Uber is overhauling its disaster response procedures so it doesn’t get caught flat-footed during major events like a hurricane or terrorist attack. In the past, Uber’s response to disasters was largely piecemeal, relying on local teams to make all the decisions about capping surge pricing or suspending service. Now, the ride-hail company’s new Global Security Center, based outside of Washington, DC, will hand down all decisions to those regional teams, with the hopes of creating a more efficient, consistent process during disasters.
This is a direct outgrowth of Uber CEO Dara Khosrowshahi’s overarching mission to rehabilitate the company’s reputation on safety. In recent months, he’s tackled issues such as rider and driver safety, sharing trip data with local authorities, and data security. And now, Khosrowshahi is trying to create a centralized process for responding to events outside of Uber’s control.

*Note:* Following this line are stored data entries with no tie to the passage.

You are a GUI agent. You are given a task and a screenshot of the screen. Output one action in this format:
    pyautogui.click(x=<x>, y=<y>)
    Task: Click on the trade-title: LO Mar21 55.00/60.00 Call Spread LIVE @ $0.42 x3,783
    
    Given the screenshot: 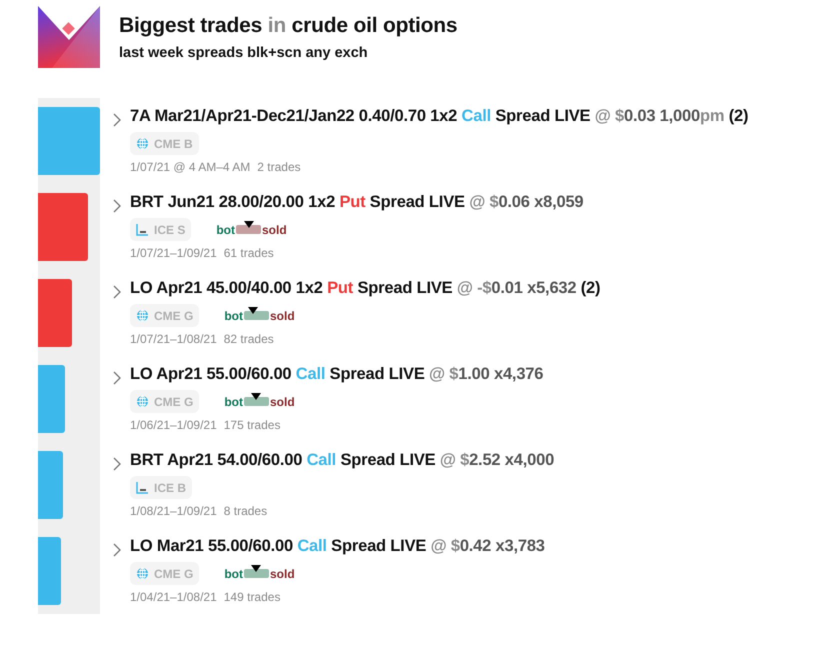 What is the action you would take?
    pyautogui.click(x=338, y=546)
    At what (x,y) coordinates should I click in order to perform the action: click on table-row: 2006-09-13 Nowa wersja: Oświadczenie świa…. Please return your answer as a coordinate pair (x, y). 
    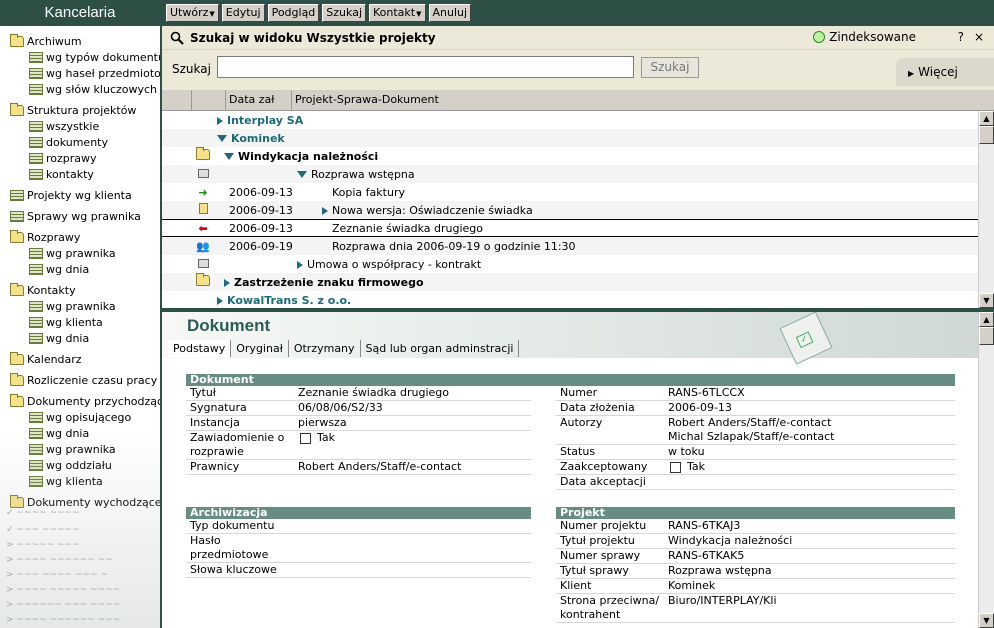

In 2014, Uber agreed to cap surge pricing during natural disasters or local emergencies, but that policy has been applied unevenly in the years since. Uber was criticized for failing to suspend surge pricing during a terrorist bombing in New York City in 2016, and it was dogged by false claims of price gouging in the aftermath of the 2015 terrorist attack in Paris. Its decision to lift surge pricing but continue to provide service during a taxi driver strike at JFK Airport in 2017 resulted in some of the harshest criticism to date. (Remember #DeleteUber?)
Now, all decisions — whether to cap surge pricing, suspend service, or donate to disaster relief efforts — will be made by Uber’s staff of emergency response personnel at the Global Security Center. It was there that the company first began to track Hurricane Florence, for example, a week before the storm made landfall.
“We definitely monitor storm systems that don’t make landfall,” said Carla Gray, Uber’s global head of physical security. “We’re looking at a lot of different criteria. What is the information we’re getting from the local authorities? Do we think it’s dangerous to anyone in proximity? How confident do we feel about the quality of the information? So there’s a lot of dynamics that we’re considering.”
Just last week, Uber implemented pricing caps in “probably over 20 incidents,” Gray said, from a major fire in Calcutta, India, to a report of an active shooter in Maryland, to a plane crash in Texas. The Global Security Center monitored each of those events in real time, making decisions about how to control the fare algorithm that is normally dictated by demand. In situations where unintended charges might have occurred during an emergency, Uber will review those incidents and refund them. Customers are encouraged to report issues of overcharging through the app.
“The goal is we’re consistent and reliable in our response,” Gray said. “Helping people understand what our approach and philosophy is here is the important message to get out, so people understand we are paying attention and are doing our best to respond quickly.”
It’s also a sign of Uber’s rapid growth into a global transportation giant. Much like major airlines and financial institutions, Uber found that it needed a central hub for security operations. But Gray insists that Uber’s team is unique. “But I’m not sure that they have teams with our diverse set of backgrounds that are making real-time impact of marketplaces like our teams have been,” she said.